Dagli Stati alle aziende
Perché i professionisti della sicurezza informatica aziendale dovrebbero preoccuparsi del cyberwarfare? Perché le imprese sono bersaglio di attacchi informatici di stati-nazioni più spesso di quanto si rendano conto. Perché le aziende custodiscono
patrimoni di dati che sono funzionali alle azioni illecite. Anzi, come ha dimostrato Cambridge Analytica, senza i dati portare avanti manipolazioni di massa è pressoché impossibile.
Sono da considerarsi a rischio le realtà che si occupano di
servizi finanziari, quelle
sanitarie, di logistica, di
intrattenimento. Oltre ovviamente a università e centri di ricerca. Le informazioni di cui sono in possesso servono agli attaccanti per centrare l'obiettivo di esercitare il potere e seminare il caos.

* * * * *

**ISTRUZIONI DA SEGUIRE**.
Trascriva parola per parola, dal testo fornito, tutto il passo che va da "Sono da considerarsi" giù fino a "seminare il caos.".

* * * * *

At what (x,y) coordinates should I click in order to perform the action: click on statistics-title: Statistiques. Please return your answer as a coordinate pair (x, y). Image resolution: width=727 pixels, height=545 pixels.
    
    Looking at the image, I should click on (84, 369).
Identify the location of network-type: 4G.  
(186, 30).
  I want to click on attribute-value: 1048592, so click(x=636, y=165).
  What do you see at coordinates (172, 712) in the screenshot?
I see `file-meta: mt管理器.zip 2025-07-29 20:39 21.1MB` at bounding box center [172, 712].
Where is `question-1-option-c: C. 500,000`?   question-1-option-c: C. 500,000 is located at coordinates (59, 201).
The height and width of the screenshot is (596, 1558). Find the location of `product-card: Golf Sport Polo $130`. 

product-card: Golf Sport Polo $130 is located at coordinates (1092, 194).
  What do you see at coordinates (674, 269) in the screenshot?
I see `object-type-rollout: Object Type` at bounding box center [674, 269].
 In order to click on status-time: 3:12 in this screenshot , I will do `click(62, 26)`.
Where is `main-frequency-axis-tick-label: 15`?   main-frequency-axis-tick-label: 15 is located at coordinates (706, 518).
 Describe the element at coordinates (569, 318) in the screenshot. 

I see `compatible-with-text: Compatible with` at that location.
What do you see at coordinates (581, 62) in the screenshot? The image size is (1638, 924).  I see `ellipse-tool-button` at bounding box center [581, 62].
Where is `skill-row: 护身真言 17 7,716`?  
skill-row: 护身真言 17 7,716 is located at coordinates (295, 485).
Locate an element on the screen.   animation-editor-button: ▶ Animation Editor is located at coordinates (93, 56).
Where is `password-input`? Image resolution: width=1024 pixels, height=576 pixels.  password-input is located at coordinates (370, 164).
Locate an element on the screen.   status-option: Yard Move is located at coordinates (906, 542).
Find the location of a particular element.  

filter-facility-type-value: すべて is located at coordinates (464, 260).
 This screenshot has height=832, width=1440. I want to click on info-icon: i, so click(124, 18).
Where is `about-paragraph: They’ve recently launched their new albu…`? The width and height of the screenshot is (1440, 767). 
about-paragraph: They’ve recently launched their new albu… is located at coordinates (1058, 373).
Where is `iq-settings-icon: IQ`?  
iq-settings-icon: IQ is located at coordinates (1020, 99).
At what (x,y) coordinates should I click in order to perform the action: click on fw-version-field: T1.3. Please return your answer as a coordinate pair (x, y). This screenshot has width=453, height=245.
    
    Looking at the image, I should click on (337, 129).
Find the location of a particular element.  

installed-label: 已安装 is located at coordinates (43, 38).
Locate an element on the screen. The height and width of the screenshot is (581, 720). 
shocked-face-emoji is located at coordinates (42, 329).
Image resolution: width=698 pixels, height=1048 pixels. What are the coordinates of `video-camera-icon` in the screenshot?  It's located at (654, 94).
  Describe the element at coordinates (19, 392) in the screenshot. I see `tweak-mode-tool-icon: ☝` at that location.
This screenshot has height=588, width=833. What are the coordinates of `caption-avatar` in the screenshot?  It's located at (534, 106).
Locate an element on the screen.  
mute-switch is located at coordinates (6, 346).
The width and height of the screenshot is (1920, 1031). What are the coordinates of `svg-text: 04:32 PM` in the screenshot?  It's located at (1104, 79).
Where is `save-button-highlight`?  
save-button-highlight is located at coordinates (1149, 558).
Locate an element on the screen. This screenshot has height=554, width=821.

* * * * *

**RISPOSTA SCRITTA**.
Sono da considerarsi a rischio le realtà che si occupano di
servizi finanziari, quelle
sanitarie, di logistica, di
intrattenimento. Oltre ovviamente a università e centri di ricerca. Le informazioni di cui sono in possesso servono agli attaccanti per centrare l'obiettivo di esercitare il potere e seminare il caos.